• [TASK] Write the data lines from the one containing "デジタルカタログ (793, 2441)" through the one containing "安全防護與回復機制 (321, 1466)" as a JSON list of strings, one string per line and with blank lines omitted. Include both end lines and nothing outside that range.

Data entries
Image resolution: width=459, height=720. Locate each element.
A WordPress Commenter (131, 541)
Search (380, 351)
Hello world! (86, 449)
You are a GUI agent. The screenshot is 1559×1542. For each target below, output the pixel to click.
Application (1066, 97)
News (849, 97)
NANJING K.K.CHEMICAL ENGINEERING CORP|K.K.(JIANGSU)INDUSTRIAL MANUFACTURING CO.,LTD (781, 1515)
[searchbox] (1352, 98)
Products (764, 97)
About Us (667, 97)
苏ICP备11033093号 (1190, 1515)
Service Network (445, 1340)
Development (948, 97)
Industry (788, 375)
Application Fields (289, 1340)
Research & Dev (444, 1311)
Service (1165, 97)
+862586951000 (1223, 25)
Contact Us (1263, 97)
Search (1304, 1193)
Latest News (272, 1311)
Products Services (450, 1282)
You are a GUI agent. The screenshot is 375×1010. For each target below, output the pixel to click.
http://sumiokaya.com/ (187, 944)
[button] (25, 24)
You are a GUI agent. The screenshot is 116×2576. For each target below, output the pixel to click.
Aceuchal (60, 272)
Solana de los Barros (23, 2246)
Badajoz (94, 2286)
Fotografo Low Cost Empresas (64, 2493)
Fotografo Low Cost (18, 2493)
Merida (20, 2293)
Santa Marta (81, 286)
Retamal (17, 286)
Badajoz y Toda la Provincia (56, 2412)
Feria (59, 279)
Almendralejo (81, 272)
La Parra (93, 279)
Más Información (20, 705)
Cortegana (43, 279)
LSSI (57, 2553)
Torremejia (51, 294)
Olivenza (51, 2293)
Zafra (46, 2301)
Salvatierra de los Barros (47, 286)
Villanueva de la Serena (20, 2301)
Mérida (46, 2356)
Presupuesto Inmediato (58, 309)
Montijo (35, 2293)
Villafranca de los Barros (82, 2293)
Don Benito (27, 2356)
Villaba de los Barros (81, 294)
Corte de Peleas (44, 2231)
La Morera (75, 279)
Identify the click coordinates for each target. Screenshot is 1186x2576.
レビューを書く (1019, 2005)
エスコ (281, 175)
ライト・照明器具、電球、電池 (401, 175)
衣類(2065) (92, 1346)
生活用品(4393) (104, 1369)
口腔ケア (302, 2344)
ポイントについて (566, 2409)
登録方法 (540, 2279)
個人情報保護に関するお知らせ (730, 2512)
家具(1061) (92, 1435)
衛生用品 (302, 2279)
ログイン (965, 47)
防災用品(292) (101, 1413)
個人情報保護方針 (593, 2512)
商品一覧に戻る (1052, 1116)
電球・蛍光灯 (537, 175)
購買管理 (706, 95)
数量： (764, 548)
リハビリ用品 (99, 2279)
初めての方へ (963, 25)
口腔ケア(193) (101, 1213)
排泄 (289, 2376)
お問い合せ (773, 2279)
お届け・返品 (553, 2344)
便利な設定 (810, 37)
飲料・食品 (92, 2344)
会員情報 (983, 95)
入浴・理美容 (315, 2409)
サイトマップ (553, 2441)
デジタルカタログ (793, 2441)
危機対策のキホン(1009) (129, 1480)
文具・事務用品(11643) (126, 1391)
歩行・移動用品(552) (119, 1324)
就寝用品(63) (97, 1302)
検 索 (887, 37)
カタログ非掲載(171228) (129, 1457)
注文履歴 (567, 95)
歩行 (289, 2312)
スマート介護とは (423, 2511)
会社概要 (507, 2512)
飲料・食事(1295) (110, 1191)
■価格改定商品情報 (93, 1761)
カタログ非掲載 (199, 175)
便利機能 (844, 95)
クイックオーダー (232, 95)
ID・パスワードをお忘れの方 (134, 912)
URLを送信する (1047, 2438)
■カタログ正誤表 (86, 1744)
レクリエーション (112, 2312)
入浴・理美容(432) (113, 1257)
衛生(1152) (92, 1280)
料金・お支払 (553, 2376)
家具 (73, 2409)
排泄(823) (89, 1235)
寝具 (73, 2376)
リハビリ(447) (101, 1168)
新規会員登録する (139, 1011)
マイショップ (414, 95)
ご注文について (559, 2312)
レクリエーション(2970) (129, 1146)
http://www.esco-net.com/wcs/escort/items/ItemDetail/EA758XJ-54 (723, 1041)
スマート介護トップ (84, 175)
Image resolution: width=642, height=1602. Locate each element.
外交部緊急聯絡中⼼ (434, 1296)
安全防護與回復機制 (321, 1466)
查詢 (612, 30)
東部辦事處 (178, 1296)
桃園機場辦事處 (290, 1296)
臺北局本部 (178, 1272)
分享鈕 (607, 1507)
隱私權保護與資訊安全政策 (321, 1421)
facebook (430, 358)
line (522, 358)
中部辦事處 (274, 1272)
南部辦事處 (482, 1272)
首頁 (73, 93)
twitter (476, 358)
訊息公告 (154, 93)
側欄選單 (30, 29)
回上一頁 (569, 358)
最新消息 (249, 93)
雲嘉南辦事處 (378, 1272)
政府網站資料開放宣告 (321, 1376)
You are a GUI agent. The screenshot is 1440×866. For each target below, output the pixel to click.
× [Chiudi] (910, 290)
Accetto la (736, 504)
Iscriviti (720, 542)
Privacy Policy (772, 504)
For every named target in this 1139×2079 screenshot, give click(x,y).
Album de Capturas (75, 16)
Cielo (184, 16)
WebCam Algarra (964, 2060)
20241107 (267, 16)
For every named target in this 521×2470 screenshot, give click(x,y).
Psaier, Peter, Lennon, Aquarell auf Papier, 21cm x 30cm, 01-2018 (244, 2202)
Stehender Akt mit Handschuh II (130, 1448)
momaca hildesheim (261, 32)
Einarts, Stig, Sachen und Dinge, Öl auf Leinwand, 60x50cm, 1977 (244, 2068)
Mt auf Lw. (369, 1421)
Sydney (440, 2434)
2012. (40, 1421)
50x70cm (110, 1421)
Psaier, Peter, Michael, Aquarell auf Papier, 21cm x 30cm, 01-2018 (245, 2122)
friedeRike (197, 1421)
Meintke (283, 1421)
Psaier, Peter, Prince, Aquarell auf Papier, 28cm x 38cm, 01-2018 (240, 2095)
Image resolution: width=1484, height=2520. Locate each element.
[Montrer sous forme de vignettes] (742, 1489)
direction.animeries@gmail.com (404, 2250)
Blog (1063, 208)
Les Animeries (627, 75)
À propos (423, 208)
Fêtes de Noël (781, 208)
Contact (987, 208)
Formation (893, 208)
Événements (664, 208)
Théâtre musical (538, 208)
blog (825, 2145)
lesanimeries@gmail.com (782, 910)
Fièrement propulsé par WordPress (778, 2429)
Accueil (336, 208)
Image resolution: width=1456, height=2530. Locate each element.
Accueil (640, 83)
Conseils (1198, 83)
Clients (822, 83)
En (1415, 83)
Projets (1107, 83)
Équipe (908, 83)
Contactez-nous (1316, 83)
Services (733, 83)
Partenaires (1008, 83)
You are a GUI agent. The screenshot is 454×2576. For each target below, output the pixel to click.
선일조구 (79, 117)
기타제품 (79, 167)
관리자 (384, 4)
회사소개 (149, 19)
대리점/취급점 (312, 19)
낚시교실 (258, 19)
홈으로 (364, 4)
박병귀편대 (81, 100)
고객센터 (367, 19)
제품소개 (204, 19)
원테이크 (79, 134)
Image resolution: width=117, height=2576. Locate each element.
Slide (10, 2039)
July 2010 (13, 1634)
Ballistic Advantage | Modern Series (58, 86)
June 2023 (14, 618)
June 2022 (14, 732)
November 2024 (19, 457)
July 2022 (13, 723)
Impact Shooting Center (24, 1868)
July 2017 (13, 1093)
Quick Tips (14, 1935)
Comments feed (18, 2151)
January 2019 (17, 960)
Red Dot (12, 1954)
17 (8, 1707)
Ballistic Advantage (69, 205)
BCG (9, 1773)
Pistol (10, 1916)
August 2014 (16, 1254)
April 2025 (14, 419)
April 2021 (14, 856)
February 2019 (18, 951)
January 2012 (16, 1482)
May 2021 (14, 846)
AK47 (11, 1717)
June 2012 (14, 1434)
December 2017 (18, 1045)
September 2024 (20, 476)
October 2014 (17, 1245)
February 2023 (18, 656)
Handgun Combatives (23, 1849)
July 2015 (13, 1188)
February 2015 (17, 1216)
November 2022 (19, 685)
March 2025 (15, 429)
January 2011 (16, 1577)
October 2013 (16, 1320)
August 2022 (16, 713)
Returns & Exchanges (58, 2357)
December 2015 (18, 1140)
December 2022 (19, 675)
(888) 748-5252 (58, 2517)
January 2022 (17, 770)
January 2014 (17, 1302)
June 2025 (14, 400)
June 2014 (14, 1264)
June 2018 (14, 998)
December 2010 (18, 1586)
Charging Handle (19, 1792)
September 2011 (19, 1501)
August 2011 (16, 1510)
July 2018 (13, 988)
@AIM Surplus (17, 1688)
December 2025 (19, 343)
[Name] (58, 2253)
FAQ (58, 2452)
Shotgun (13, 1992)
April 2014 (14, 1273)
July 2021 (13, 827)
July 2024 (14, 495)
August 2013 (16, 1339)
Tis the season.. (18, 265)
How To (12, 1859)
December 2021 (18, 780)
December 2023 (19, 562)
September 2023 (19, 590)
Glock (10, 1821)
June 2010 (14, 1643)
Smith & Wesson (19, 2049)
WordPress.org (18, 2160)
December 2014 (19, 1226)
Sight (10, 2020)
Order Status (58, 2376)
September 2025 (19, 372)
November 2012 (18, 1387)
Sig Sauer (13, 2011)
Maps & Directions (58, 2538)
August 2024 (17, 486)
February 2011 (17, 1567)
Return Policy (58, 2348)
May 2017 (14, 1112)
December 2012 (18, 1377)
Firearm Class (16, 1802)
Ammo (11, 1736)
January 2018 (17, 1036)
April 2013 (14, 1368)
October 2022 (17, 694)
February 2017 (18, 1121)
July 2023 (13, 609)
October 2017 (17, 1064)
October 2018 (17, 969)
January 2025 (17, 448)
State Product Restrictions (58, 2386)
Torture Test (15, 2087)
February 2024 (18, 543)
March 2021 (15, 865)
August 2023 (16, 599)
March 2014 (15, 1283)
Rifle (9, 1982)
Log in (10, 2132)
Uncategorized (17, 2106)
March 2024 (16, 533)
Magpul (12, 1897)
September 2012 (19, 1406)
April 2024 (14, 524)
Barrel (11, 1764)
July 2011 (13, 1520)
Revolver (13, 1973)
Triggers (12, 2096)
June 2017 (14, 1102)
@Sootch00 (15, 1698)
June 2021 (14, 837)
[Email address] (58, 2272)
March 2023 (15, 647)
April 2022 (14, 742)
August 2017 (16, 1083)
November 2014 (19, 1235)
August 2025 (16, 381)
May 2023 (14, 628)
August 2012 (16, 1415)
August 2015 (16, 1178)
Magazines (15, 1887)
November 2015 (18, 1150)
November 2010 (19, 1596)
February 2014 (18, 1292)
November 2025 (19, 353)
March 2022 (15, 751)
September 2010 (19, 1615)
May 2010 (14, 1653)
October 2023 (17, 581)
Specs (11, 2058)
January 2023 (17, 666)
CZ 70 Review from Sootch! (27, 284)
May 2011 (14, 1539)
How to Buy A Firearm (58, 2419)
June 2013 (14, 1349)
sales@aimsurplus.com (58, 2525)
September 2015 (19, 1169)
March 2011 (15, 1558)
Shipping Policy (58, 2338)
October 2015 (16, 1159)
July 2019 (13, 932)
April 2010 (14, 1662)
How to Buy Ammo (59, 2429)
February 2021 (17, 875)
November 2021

• [EXPECTED OUTPUT]
[
  "デジタルカタログ (793, 2441)",
  "危機対策のキホン(1009) (129, 1480)",
  "文具・事務用品(11643) (126, 1391)",
  "歩行・移動用品(552) (119, 1324)",
  "就寝用品(63) (97, 1302)",
  "検 索 (887, 37)",
  "カタログ非掲載(171228) (129, 1457)",
  "注文履歴 (567, 95)",
  "歩行 (289, 2312)",
  "スマート介護とは (423, 2511)",
  "会社概要 (507, 2512)",
  "飲料・食事(1295) (110, 1191)",
  "■価格改定商品情報 (93, 1761)",
  "カタログ非掲載 (199, 175)",
  "便利機能 (844, 95)",
  "クイックオーダー (232, 95)",
  "ID・パスワードをお忘れの方 (134, 912)",
  "URLを送信する (1047, 2438)",
  "■カタログ正誤表 (86, 1744)",
  "レクリエーション (112, 2312)",
  "入浴・理美容(432) (113, 1257)",
  "衛生(1152) (92, 1280)",
  "料金・お支払 (553, 2376)",
  "家具 (73, 2409)",
  "排泄(823) (89, 1235)",
  "寝具 (73, 2376)",
  "リハビリ(447) (101, 1168)",
  "新規会員登録する (139, 1011)",
  "マイショップ (414, 95)",
  "ご注文について (559, 2312)",
  "レクリエーション(2970) (129, 1146)",
  "http://www.esco-net.com/wcs/escort/items/ItemDetail/EA758XJ-54 (723, 1041)",
  "スマート介護トップ (84, 175)",
  "Image resolution: width=642, height=1602. Locate each element.",
  "外交部緊急聯絡中⼼ (434, 1296)",
  "安全防護與回復機制 (321, 1466)"
]